In February, the Australian government announced the launch of a federal inquiry into establishing a modern slavery act, aimed at preventing modern slavery, including in business supply chains. Australia is the latest government to consider legislation to curb modern slavery, trafficking and forced labour, particularly in transnational supply chains. The United States, Denmark and several European states have all rolled out legislation in the past few years aimed at curbing the worst forms of exploitation by global businesses. Such legislation offers an effective way of shining light on what remains a very hidden crime, and it offers real hope for systemic change. Slavery persists around the world, and it taints many of the products Western consumers buy or use every day.
The most comprehensive Act is still the UK’s landmark Modern Slavery Act (2015), which focuses on the prevention and prosecution of modern slavery, and on better protecting victims from the worst forms of exploitation. It notably includes an innovative provision on supply chain transparency that requires businesses with operations in the UK and an annual turnover of over £36 million to issue an annual statement on what they are doing to uncover and address problems of modern slavery in their supply chains and business operations. The inclusion in the UK’s Modern Slavery Act of a supply chains clause marked a significant step forward in promoting transparency and accountability in business, and received strong support from many in the corporate sector. And in practice it has created space for dialogue and debate between businesses, civil society, consumers and the government, and is driving real changes in corporate engagement, thinking and behavior.

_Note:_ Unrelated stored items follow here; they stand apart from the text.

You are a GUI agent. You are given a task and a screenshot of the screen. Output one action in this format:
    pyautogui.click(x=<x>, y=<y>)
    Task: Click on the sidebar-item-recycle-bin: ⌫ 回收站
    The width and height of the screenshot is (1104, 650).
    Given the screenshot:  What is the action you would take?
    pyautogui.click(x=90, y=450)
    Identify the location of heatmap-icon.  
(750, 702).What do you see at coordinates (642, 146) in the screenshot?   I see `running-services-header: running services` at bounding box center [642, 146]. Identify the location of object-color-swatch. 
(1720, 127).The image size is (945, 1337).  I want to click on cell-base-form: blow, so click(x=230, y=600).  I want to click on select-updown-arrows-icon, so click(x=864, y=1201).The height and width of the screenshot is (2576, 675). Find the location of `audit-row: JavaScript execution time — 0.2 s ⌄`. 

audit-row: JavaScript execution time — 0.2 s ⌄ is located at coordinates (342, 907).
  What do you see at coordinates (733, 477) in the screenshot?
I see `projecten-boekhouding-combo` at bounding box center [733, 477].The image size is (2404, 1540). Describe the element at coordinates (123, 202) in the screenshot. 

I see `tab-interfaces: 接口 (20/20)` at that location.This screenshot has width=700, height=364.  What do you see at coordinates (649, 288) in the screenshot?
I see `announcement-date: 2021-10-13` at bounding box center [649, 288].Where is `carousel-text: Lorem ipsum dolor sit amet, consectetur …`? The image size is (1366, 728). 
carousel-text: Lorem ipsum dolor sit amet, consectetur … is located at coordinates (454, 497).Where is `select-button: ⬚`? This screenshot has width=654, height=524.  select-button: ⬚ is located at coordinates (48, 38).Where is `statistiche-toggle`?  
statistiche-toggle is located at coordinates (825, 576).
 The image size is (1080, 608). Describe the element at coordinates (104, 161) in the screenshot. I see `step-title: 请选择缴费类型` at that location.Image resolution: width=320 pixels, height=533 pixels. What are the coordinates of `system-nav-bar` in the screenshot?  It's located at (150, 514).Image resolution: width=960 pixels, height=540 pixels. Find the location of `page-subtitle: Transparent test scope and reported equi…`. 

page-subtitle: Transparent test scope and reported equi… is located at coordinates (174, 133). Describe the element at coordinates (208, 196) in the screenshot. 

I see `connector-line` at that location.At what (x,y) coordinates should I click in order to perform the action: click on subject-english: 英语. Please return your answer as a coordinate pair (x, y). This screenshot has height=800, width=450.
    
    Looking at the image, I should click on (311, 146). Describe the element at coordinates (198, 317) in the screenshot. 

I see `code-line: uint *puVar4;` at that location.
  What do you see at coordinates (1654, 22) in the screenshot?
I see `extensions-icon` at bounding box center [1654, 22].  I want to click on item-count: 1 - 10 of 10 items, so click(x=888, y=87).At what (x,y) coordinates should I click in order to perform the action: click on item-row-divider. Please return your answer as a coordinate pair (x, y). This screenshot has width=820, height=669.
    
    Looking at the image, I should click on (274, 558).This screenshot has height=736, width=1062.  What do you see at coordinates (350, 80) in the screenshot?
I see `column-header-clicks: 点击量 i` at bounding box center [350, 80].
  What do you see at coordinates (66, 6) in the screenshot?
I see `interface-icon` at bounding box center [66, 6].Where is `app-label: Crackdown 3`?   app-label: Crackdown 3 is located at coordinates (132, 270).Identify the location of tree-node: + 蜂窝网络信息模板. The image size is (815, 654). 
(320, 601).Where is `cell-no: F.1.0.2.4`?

The Freedom Fund fully supports efforts to explore the potential to adopt such legislation in Australia and elsewhere. To that end we have, as part of the Advisory Committee to the Modern Slavery Registry, submitted a statement to the Australian Parliamentary committee outlining the successes of the UK Act’s transparency provisions and suggesting ways in which Australian legislation could further refine, develop and build upon them. As more states look to introduce legislation on supply chain transparency, business leaders have emphasised that a coherent and consistent regime across jurisdictions will greatly aid in ensuring that reporting obligations do not become burdensome. We have also submitted a separate statement of support, emphasising that progressive businesses have welcomed such efforts to increase transparency, not least because it gives recognition to those companies who are actively seeking to eliminate slavery from their supply chains, and annual reporting means stakeholders can recognize those companies who are demonstrating consistent year-on-year improvements.
Global momentum is building around legislative measures to combat modern slavery in corporate supply chains. Such initiatives should be welcomed, for eradicating modern slavery will require much greater transparency and accountability in supply chains across the globe. Stronger legal and regulatory frameworks help both governments and the private sector to understand their responsibilities, and where such legislation is properly implemented and enforced, it offers the possibility of real accountability and broad systemic change.